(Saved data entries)
=== Section Start ===
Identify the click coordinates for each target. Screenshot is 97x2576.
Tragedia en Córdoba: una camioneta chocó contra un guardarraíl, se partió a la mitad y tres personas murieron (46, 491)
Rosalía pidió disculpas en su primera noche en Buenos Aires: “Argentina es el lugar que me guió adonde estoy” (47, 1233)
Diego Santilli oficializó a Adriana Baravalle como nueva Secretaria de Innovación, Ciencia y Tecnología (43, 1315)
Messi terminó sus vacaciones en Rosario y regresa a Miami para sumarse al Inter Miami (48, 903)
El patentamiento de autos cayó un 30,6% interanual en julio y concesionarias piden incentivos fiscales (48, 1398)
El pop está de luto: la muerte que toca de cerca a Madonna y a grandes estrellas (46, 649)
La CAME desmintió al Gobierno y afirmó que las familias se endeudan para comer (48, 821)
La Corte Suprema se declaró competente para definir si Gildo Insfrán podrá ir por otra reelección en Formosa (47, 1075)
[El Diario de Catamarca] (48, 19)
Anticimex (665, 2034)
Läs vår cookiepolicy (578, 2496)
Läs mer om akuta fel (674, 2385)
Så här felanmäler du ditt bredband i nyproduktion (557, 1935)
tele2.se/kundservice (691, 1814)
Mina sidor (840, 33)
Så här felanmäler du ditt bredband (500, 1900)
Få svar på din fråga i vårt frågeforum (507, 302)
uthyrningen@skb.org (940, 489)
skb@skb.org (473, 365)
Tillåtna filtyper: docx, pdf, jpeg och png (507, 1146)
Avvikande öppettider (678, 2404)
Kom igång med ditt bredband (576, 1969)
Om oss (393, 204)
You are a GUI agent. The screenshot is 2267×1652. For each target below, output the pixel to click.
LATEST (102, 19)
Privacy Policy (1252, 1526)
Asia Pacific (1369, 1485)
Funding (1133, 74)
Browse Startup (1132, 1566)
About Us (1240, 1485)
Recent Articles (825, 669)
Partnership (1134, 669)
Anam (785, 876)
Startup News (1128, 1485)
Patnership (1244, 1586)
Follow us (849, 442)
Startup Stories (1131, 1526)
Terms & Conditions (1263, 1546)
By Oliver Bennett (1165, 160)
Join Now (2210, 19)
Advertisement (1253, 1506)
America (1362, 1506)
=== Section End ===
:: Action item ::
Exact copies of every record are required, so retype them in full.

:: Answer to this task ::
Identify the click coordinates for each target. Screenshot is 97x2576.
Tragedia en Córdoba: una camioneta chocó contra un guardarraíl, se partió a la mitad y tres personas murieron (46, 491)
Rosalía pidió disculpas en su primera noche en Buenos Aires: “Argentina es el lugar que me guió adonde estoy” (47, 1233)
Diego Santilli oficializó a Adriana Baravalle como nueva Secretaria de Innovación, Ciencia y Tecnología (43, 1315)
Messi terminó sus vacaciones en Rosario y regresa a Miami para sumarse al Inter Miami (48, 903)
El patentamiento de autos cayó un 30,6% interanual en julio y concesionarias piden incentivos fiscales (48, 1398)
El pop está de luto: la muerte que toca de cerca a Madonna y a grandes estrellas (46, 649)
La CAME desmintió al Gobierno y afirmó que las familias se endeudan para comer (48, 821)
La Corte Suprema se declaró competente para definir si Gildo Insfrán podrá ir por otra reelección en Formosa (47, 1075)
[El Diario de Catamarca] (48, 19)
Anticimex (665, 2034)
Läs vår cookiepolicy (578, 2496)
Läs mer om akuta fel (674, 2385)
Så här felanmäler du ditt bredband i nyproduktion (557, 1935)
tele2.se/kundservice (691, 1814)
Mina sidor (840, 33)
Så här felanmäler du ditt bredband (500, 1900)
Få svar på din fråga i vårt frågeforum (507, 302)
uthyrningen@skb.org (940, 489)
skb@skb.org (473, 365)
Tillåtna filtyper: docx, pdf, jpeg och png (507, 1146)
Avvikande öppettider (678, 2404)
Kom igång med ditt bredband (576, 1969)
Om oss (393, 204)
You are a GUI agent. The screenshot is 2267×1652. For each target below, output the pixel to click.
LATEST (102, 19)
Privacy Policy (1252, 1526)
Asia Pacific (1369, 1485)
Funding (1133, 74)
Browse Startup (1132, 1566)
About Us (1240, 1485)
Recent Articles (825, 669)
Partnership (1134, 669)
Anam (785, 876)
Startup News (1128, 1485)
Patnership (1244, 1586)
Follow us (849, 442)
Startup Stories (1131, 1526)
Terms & Conditions (1263, 1546)
By Oliver Bennett (1165, 160)
Join Now (2210, 19)
Advertisement (1253, 1506)
America (1362, 1506)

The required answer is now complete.